Creation is
an amalgam of silicone polymer and heart muscle cells
(July 22, 2012) Using recent advances in marine biomechanics, materials
science, and tissue engineering, a team of researchers at Harvard University
and the California Institute of Technology (Caltech) have turned inanimate
silicone and living cardiac muscle cells into a freely swimming “jellyfish.”
The finding serves as a proof of
concept for reverse engineering a variety of muscular organs and simple life
forms. It also suggests a broader definition of what counts as synthetic life
in an emerging field that has primarily focused on replicating life’s building
blocks.
The researchers’ method for
building the tissue-engineered jellyfish, dubbed “Medusoid,” was published in a
Nature Biotechnology paper on July 22.
An expert in cell- and
tissue-powered actuators, coauthor Kevin Kit Parker has previously demonstrated
bioengineered constructs that can grip, pump, and even walk. The inspiration to
raise the bar and mimic a jellyfish came out of his own frustration with the
state of the cardiac field.
Similar to the way a human heart
moves blood throughout the body, jellyfish propel themselves through the water
by pumping. In figuring out how to take apart and then rebuild the primary
motor function of a jellyfish, the aim was to gain new insights into how such
pumps really worked.
“It occurred to me in 2007 that
we might have failed to understand the fundamental laws of muscular pumps,”
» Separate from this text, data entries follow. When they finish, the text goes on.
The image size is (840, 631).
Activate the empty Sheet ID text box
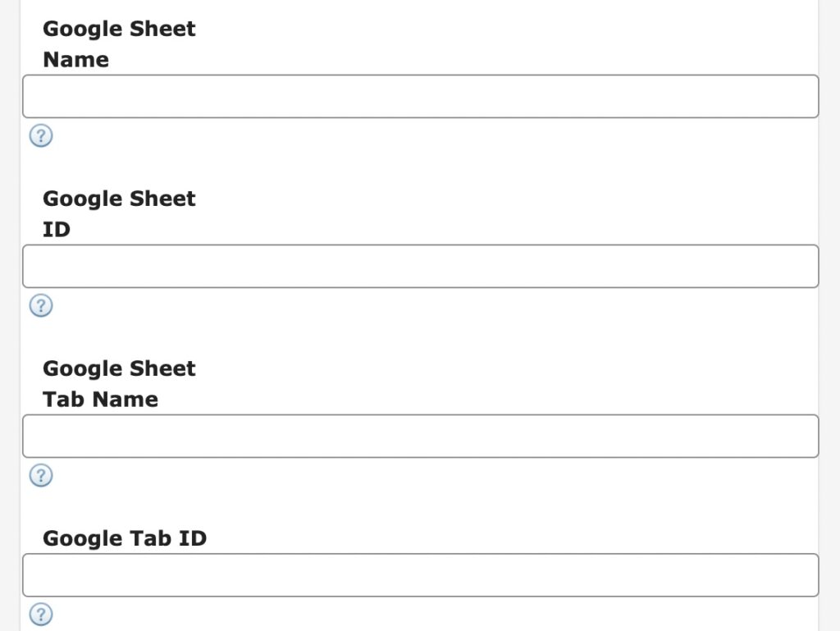(x=420, y=267)
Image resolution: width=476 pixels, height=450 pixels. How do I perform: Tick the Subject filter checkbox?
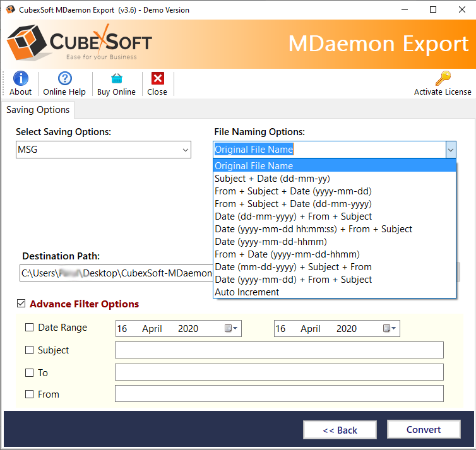click(29, 350)
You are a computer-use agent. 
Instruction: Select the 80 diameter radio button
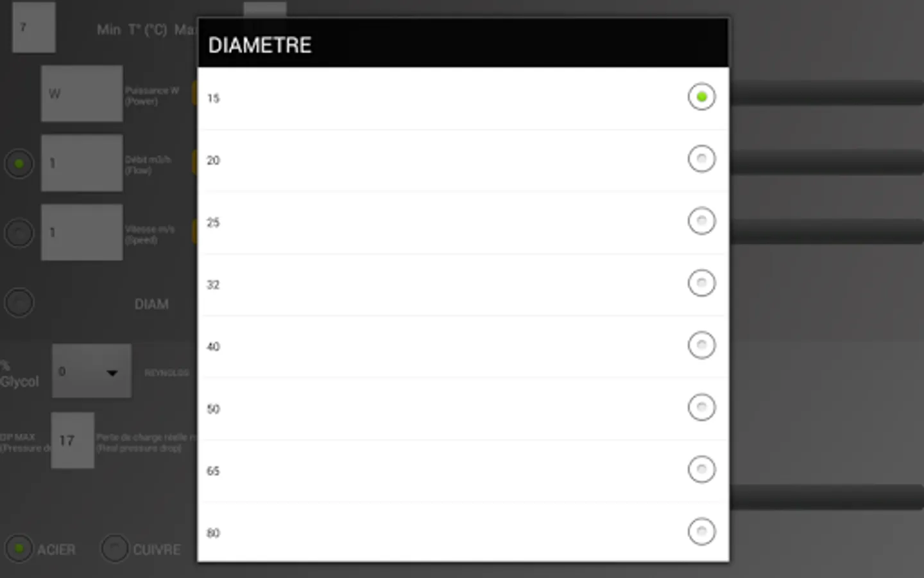(701, 532)
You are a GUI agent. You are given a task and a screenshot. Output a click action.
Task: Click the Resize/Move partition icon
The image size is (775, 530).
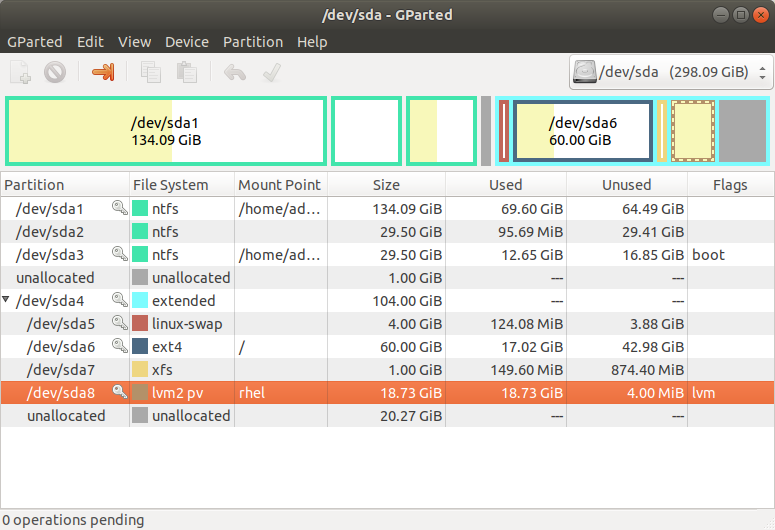103,72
says Parker, Tarr Family Professor of Bioengineering and Applied Physics at the
Harvard School of Engineering and Applied Sciences (SEAS) and a Core Faculty
Member at the Wyss Institute for Biologically Inspired Engineering at Harvard.
“I started looking at marine organisms that pump to survive. Then I saw a jellyfish
at the New England Aquarium and I immediately noted both similarities and
differences between how the jellyfish and the human heart pump.”